◆ Task: Can you write out every line of the items below in full, multiplying each coordinate in the answers by 0.6 and rounding to whole numbers with halves rounded up? Leave the other numbers as they are, and omit the pictures.

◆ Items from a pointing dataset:
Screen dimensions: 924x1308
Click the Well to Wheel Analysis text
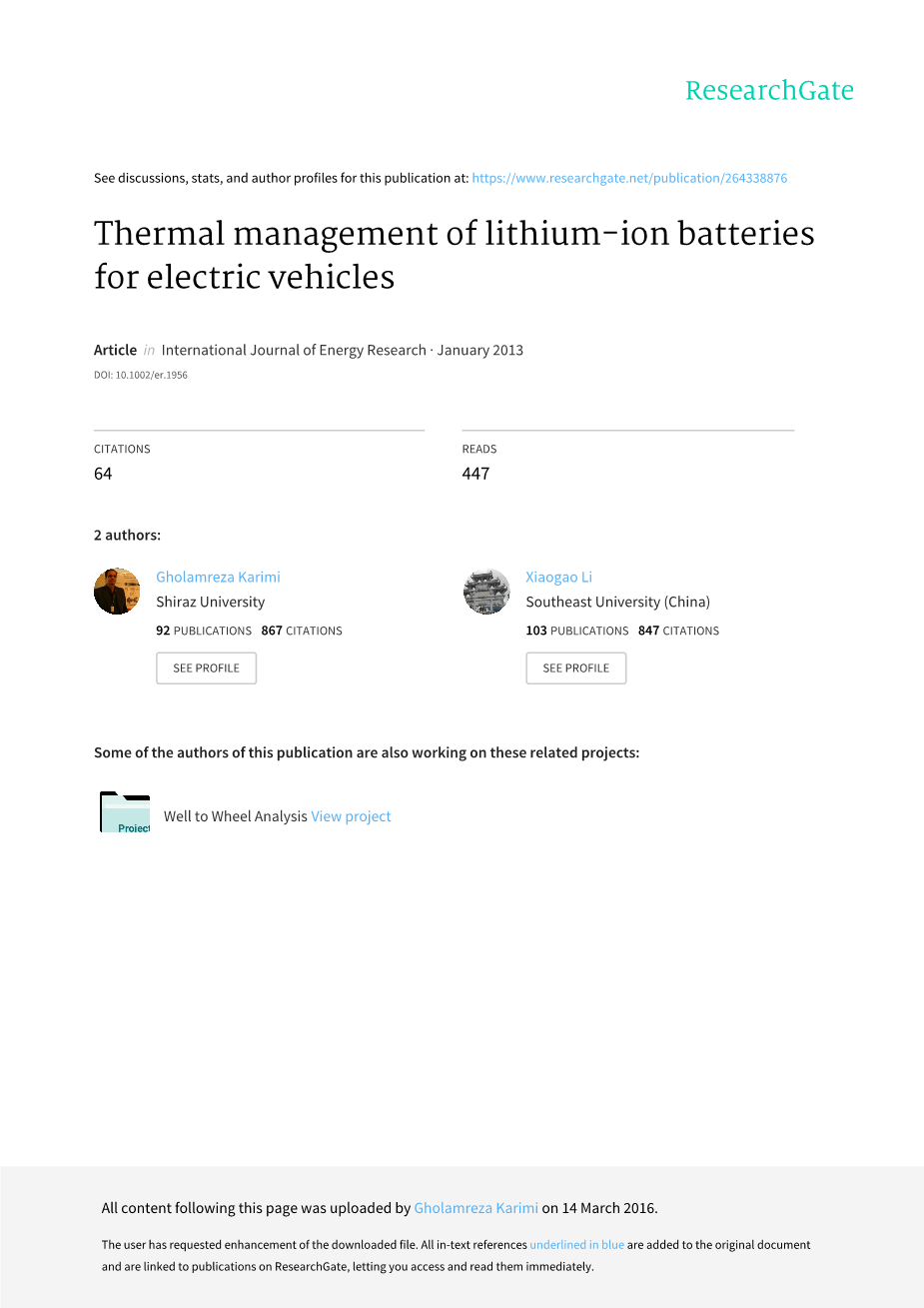(235, 816)
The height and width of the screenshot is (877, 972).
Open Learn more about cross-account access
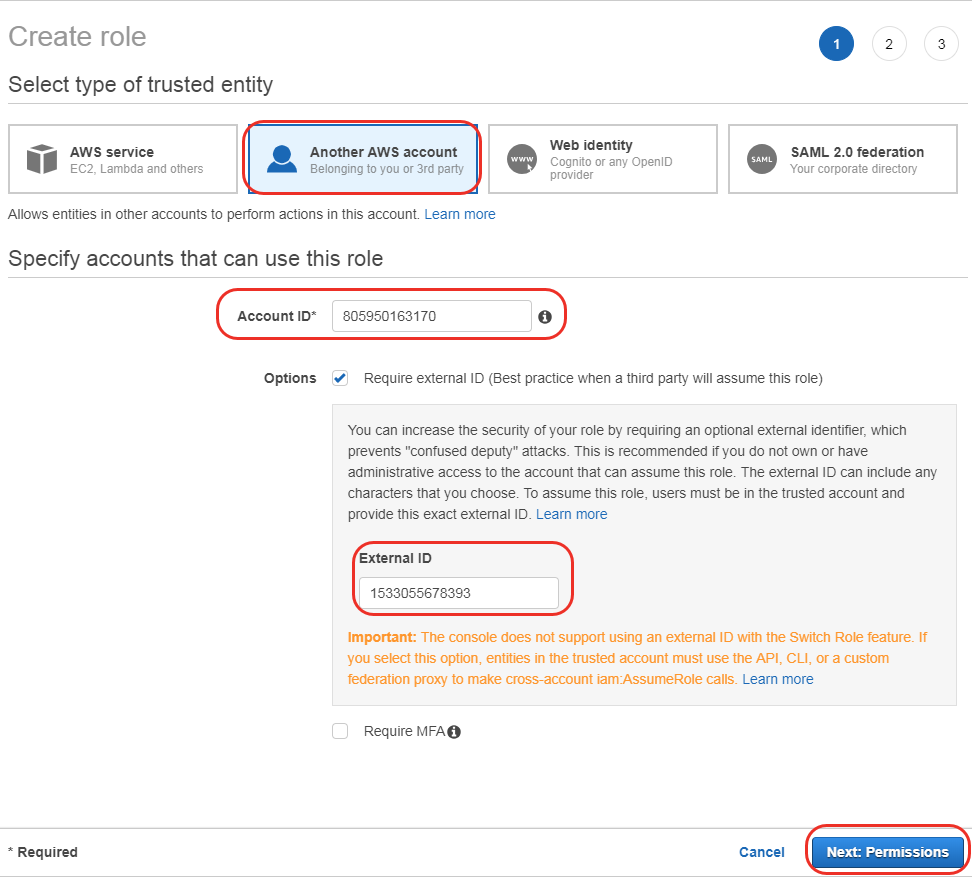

◆ Full solution:
Screen dimensions: 924x1308
Click the Well to Wheel Analysis text
(141, 490)
The height and width of the screenshot is (877, 972).
Open Learn more about cross-account access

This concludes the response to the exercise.